EXERCISE GOAL
Every line of the listing below is to be repeated exactly; the pictures stay out.

LISTED RECORDS
+ + + + + + +
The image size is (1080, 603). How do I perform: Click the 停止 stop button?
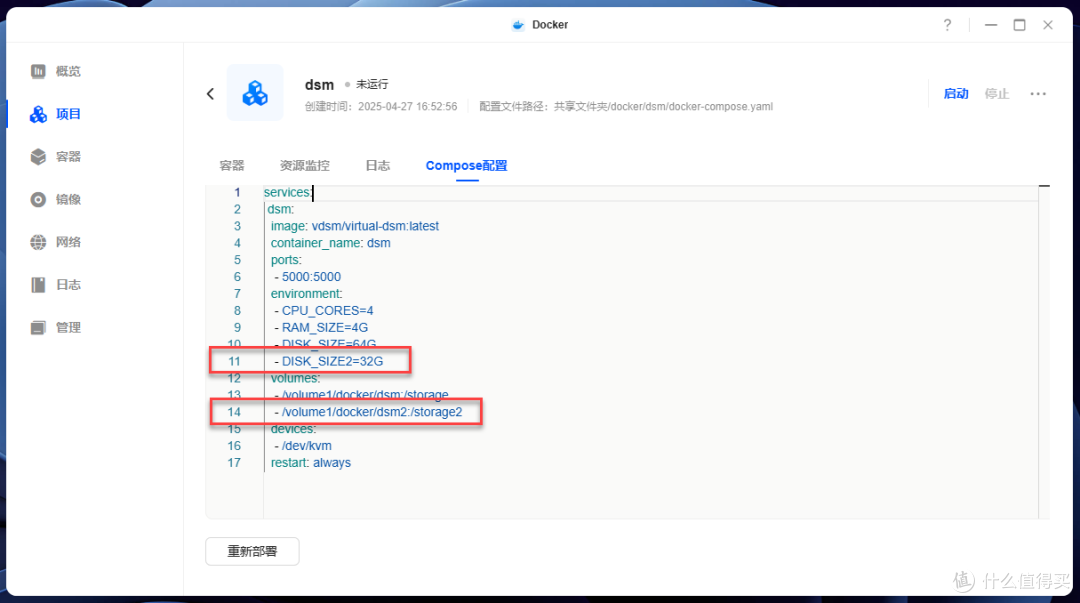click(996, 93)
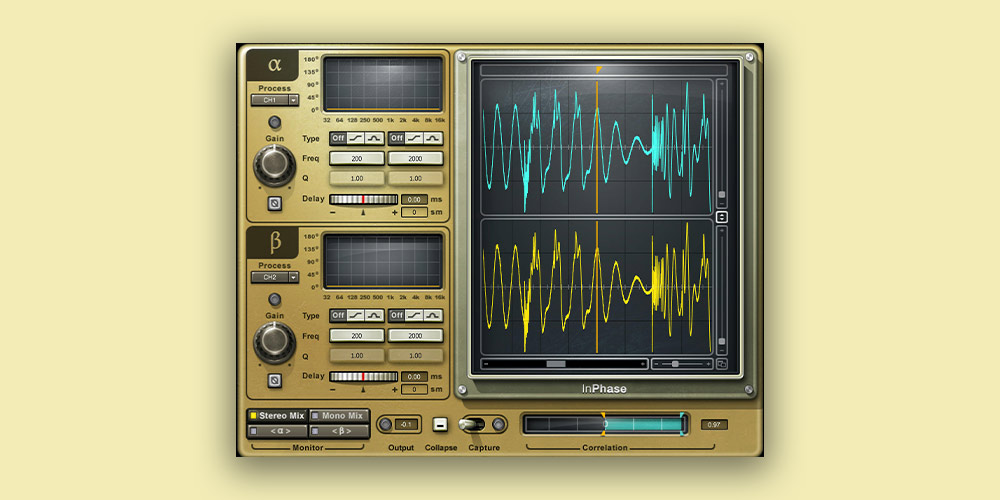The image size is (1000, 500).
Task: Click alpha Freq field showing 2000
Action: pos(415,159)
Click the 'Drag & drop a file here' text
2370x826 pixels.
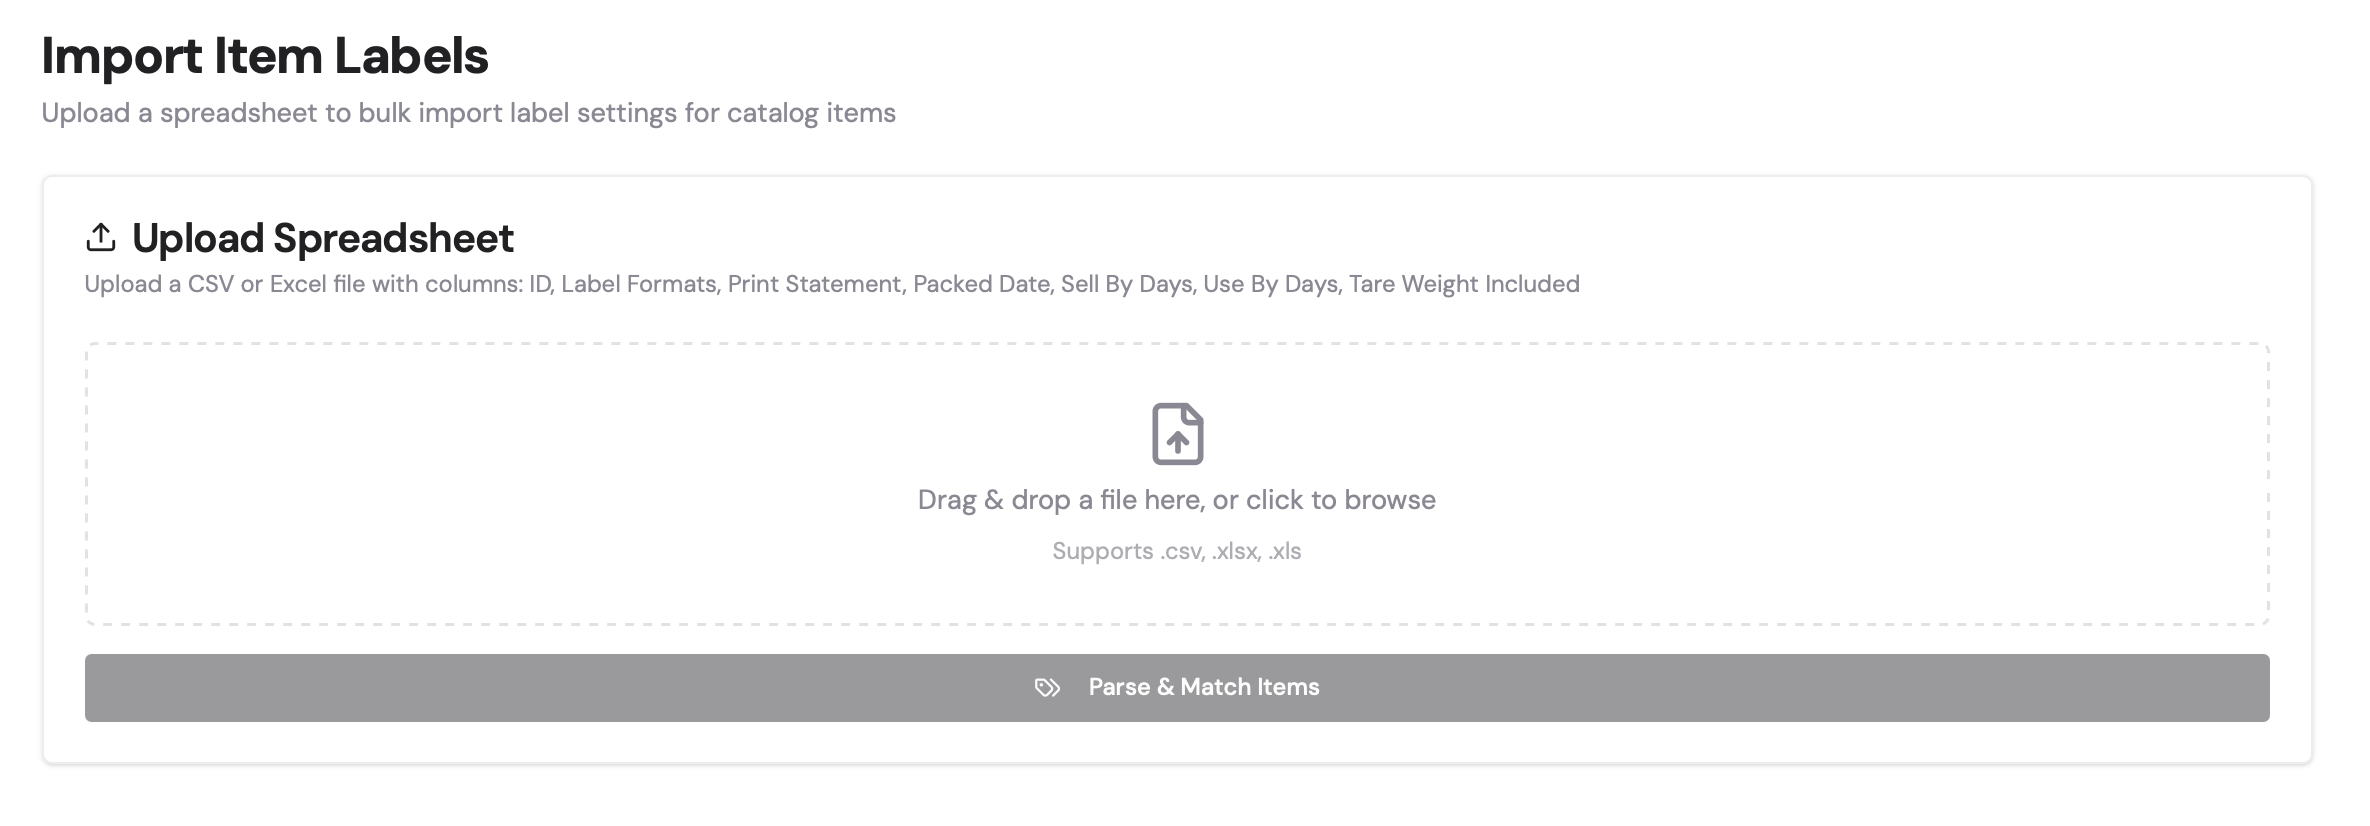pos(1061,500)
+ + + + + + +
WRITTEN RESPONSE
The image size is (1080, 603). How do I perform: Click the 停止 stop button?
click(996, 93)
The image size is (1000, 500).
Task: Click alpha Freq field showing 2000
Action: pos(415,159)
Click the 'Drag & drop a file here' text
2370x826 pixels.
pos(1061,500)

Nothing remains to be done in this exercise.